I use this technique some in my own work and it's fairly fast. I use
it to place values known at semi-regularly spaced times onto a regular
grid. Unfortunately I can't use these new-fangled VALUE_LOCATE() or
TOTAL(...,/CUMULATIVE) functions since I am staying compatible with
earlier versions of IDL. We don't even have IDL 5.3 yet, so I can't
even test against any others. Pavel, can you compare? :-)
n = n_elements(a)
hh = histogram(x, min=0, max=n-1, reverse=rr)
wh = where(hh GT 0) & mx = max(hh(wh), min=mn)
for i = mn, mx do begin
wh = wh(where(hh(wh) GE i, ct)) ;; Get X cells with GE i entries
a(wh) = a(wh) + b(rr(rr(wh)+i-1)) ;; Add into the total
endfor
Below are my array setups, and the functions I used. The pavel
function is slightly modified for practicality reasons.
Craig
a = lonarr(1000000)
b = long(randomu(seed,100000)*1000000)
x = long(randomu(seed,100000)*1000000)
pro craig, a, b, x, iter=iter
start = systime(1)
if n_elements(iter) EQ 0 then iter = 1
start = systime(1)
for j = 0, iter-1 do begin
n = n_elements(a)
hh = histogram(x, min=0, max=n-1, reverse=rr)
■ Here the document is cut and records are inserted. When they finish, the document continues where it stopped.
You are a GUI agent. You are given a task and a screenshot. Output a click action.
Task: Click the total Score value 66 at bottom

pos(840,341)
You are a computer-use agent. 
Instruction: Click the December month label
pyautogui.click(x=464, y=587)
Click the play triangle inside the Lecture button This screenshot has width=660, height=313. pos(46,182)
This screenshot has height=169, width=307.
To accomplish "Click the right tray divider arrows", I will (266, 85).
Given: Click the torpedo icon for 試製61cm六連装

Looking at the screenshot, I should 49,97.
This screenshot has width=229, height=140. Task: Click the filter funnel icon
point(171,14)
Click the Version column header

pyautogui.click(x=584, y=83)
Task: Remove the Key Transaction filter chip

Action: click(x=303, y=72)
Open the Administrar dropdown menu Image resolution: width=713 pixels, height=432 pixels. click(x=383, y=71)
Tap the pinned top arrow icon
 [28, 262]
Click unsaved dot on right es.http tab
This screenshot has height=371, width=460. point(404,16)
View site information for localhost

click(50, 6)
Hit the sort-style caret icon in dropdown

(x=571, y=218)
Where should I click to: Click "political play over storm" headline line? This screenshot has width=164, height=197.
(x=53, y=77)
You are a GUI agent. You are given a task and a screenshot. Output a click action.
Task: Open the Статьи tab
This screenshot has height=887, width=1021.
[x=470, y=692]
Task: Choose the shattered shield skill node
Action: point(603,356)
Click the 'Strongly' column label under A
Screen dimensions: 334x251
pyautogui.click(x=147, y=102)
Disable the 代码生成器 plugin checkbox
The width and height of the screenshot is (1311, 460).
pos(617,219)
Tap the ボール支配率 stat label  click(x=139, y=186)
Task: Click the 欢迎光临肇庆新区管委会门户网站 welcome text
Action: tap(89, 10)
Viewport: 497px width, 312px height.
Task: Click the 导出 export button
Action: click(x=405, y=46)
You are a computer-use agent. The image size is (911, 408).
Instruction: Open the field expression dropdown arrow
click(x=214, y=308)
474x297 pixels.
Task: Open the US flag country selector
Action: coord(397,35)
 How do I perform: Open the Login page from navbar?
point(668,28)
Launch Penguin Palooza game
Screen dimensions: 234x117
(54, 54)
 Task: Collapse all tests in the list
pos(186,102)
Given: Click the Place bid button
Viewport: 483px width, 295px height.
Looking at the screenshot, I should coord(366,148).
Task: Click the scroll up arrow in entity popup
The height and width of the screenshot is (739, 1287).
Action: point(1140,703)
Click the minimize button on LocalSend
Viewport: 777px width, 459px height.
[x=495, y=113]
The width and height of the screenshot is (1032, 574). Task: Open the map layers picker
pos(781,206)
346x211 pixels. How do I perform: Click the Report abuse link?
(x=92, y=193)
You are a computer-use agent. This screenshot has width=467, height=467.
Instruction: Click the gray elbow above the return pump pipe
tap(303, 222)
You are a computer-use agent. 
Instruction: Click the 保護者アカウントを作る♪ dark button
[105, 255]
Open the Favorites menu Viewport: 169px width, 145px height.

wh = where(hh GT 0) & mx = max(hh(wh), min=mn)
for i = mn, mx do begin
wh = wh(where(hh(wh) GE i, ct))
a(wh) = a(wh) + b(rr(rr(wh)+i-1))
endfor
endfor
print, systime(1) - start
end
pro pavel, a, b, x, iter=iter
start = systime(1)
if n_elements(iter) EQ 0 then iter = 1
out = a
start = systime(1)
for i = 0, iter-1 do begin
ind = x[uniq(x, sort(x))]
loc = value_locate(x, ind)
sum_b = total(b, /cumulative)
res = [0, sum_b[loc], 0]
a_values = (res-shift(res, 1))[1:n_elements(res)-2]
out[ind] = a_values
endfor
print, systime(1) - start
end
pro liam, a, b, x, iter=iter
start = systime(1)
if n_elements(iter) EQ 0 then iter = 1
out = a
start = systime(1)
for i = 0, iter-1 do begin
tmp = intarr(n_elements(a), n_elements(x))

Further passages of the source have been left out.